Over the weekend, high school athletes from all over the Carolinas crossed something important off their sports prep checklists: complete health exams — for free.
At the 15th annual Heart of a Champion Day, Atrium Health hosted more than 1,000 students from schools between North and South Carolina at Bank of America Stadium.
The day-long event provided free general sports screenings, musculoskeletal checks and vision examinations for student-athletes in an attempt to prevent injuries.
Unlike typical athletic screenings, Heart of a Champion Day also included electrocardiograms –a noninvasive screening of the heart to check for different heart conditions — to detect genetic heart abnormalities that could lead to sudden cardiac arrest, a rare but catastrophic event, during competition.
Why it matters: In March 2023, a 17-year-old high school cheerleader from Sanford, N.C. went into cardiac arrest at a competition, and in February 2023, an eighth grader went into cardiac arrest at a basketball game in South Carolina.
Carolina Panthers players, including current wide receiver Terrance Marshall, Jr. and former wide receiver Kenneth Moore, Jr., also came out to support the event and interact with students.
“Having this opportunity to see where you are [health-wise] is important,” Moore said at the event. He also mentioned that knowing one’s health status is important, especially for athletes of color, noting undiagnosed high blood pressure as a “silent killer” in the Black community.
Since its beginning in 2008, the program has screened thousands of students at more than 90 schools across the Carolinas for a variety of reasons, like not having a primary care physician or lacking insurance and even missed appointments or deadline crunches.
Some students told QCity Metro they attended because “it was free,” like D’omarion Smalls, a rising senior and football player at Cox Mill High School in Concord, N.C.
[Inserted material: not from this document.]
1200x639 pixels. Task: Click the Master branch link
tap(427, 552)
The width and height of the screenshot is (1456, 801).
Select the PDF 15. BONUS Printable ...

While others, like Jordan Tolbert, had a more timely reason to attend the free screening.
“I was late on my physical,” Tolbert said. “I wouldn’t have been able to play.”
Tolbert, a rising freshman at Nation Ford High School in Fort Mill, S.C., said being able to cheer is an essential part of her first year in high school. She went on to say that she would have felt “left out” of part of the high school experience if unable to be part of the sport.
Thanks to the screening, teens like Tolbert and Smalls will continue their student-athlete careers this year.